Nothing but an exact copy of the listing should be given.

Data section:

Content starts

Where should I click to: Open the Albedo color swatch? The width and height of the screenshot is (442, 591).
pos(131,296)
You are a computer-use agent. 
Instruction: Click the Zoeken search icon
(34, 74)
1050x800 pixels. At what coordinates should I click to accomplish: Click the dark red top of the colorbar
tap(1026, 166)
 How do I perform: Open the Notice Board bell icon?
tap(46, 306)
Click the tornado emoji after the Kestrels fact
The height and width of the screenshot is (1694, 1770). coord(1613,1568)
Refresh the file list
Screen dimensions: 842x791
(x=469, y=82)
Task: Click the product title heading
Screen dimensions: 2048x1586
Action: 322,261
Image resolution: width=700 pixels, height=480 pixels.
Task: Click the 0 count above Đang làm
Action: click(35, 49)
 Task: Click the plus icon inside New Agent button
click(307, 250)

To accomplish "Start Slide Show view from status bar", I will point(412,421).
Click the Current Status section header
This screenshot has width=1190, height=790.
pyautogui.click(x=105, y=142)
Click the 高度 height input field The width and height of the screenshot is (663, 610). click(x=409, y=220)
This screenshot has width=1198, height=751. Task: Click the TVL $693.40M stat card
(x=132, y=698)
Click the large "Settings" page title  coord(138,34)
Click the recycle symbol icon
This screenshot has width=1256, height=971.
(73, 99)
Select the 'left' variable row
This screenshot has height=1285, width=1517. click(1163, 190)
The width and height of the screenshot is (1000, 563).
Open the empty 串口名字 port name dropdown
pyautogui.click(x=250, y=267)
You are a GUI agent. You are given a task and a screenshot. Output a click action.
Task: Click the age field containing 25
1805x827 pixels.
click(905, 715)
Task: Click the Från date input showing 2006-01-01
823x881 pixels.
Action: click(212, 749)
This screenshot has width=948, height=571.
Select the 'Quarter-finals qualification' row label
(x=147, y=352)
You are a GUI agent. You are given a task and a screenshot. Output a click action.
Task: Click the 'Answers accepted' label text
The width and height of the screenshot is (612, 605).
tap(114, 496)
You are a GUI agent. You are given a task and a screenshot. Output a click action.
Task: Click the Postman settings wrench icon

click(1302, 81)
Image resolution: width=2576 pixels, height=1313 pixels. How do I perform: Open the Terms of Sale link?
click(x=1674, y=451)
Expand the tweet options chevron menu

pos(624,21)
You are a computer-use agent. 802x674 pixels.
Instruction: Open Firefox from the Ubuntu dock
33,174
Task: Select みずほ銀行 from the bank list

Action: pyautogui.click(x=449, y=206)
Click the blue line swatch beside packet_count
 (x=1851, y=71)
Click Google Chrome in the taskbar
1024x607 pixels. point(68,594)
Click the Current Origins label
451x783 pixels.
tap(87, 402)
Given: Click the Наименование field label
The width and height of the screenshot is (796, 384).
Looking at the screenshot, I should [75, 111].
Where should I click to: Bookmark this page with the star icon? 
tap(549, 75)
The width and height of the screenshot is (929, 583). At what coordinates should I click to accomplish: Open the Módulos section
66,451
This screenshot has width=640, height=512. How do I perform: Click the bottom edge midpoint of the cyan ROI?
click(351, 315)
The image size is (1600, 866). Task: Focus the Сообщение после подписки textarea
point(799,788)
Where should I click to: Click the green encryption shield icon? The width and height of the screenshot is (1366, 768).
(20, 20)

Content ends

Answer space:
Where should I click to: Open the Albedo color swatch? The width and height of the screenshot is (442, 591).
pos(131,296)
You are a computer-use agent. 
Instruction: Click the Zoeken search icon
(34, 74)
1050x800 pixels. At what coordinates should I click to accomplish: Click the dark red top of the colorbar
tap(1026, 166)
 How do I perform: Open the Notice Board bell icon?
tap(46, 306)
Click the tornado emoji after the Kestrels fact
The height and width of the screenshot is (1694, 1770). coord(1613,1568)
Refresh the file list
Screen dimensions: 842x791
(x=469, y=82)
Task: Click the product title heading
Screen dimensions: 2048x1586
Action: 322,261
Image resolution: width=700 pixels, height=480 pixels.
Task: Click the 0 count above Đang làm
Action: click(35, 49)
 Task: Click the plus icon inside New Agent button
click(307, 250)

To accomplish "Start Slide Show view from status bar", I will point(412,421).
Click the Current Status section header
This screenshot has width=1190, height=790.
pyautogui.click(x=105, y=142)
Click the 高度 height input field The width and height of the screenshot is (663, 610). click(x=409, y=220)
This screenshot has width=1198, height=751. Task: Click the TVL $693.40M stat card
(x=132, y=698)
Click the large "Settings" page title  coord(138,34)
Click the recycle symbol icon
This screenshot has width=1256, height=971.
(73, 99)
Select the 'left' variable row
This screenshot has height=1285, width=1517. click(1163, 190)
The width and height of the screenshot is (1000, 563).
Open the empty 串口名字 port name dropdown
pyautogui.click(x=250, y=267)
You are a GUI agent. You are given a task and a screenshot. Output a click action.
Task: Click the age field containing 25
1805x827 pixels.
click(905, 715)
Task: Click the Från date input showing 2006-01-01
823x881 pixels.
Action: click(212, 749)
This screenshot has width=948, height=571.
Select the 'Quarter-finals qualification' row label
(x=147, y=352)
You are a GUI agent. You are given a task and a screenshot. Output a click action.
Task: Click the 'Answers accepted' label text
The width and height of the screenshot is (612, 605).
tap(114, 496)
You are a GUI agent. You are given a task and a screenshot. Output a click action.
Task: Click the Postman settings wrench icon

click(1302, 81)
Image resolution: width=2576 pixels, height=1313 pixels. How do I perform: Open the Terms of Sale link?
click(x=1674, y=451)
Expand the tweet options chevron menu

pos(624,21)
You are a computer-use agent. 802x674 pixels.
Instruction: Open Firefox from the Ubuntu dock
33,174
Task: Select みずほ銀行 from the bank list

Action: pyautogui.click(x=449, y=206)
Click the blue line swatch beside packet_count
 (x=1851, y=71)
Click Google Chrome in the taskbar
1024x607 pixels. point(68,594)
Click the Current Origins label
451x783 pixels.
tap(87, 402)
Given: Click the Наименование field label
The width and height of the screenshot is (796, 384).
Looking at the screenshot, I should [75, 111].
Where should I click to: Bookmark this page with the star icon? 
tap(549, 75)
The width and height of the screenshot is (929, 583). At what coordinates should I click to accomplish: Open the Módulos section
66,451
This screenshot has width=640, height=512. How do I perform: Click the bottom edge midpoint of the cyan ROI?
click(351, 315)
The image size is (1600, 866). Task: Focus the Сообщение после подписки textarea
point(799,788)
Where should I click to: Click the green encryption shield icon? The width and height of the screenshot is (1366, 768).
(20, 20)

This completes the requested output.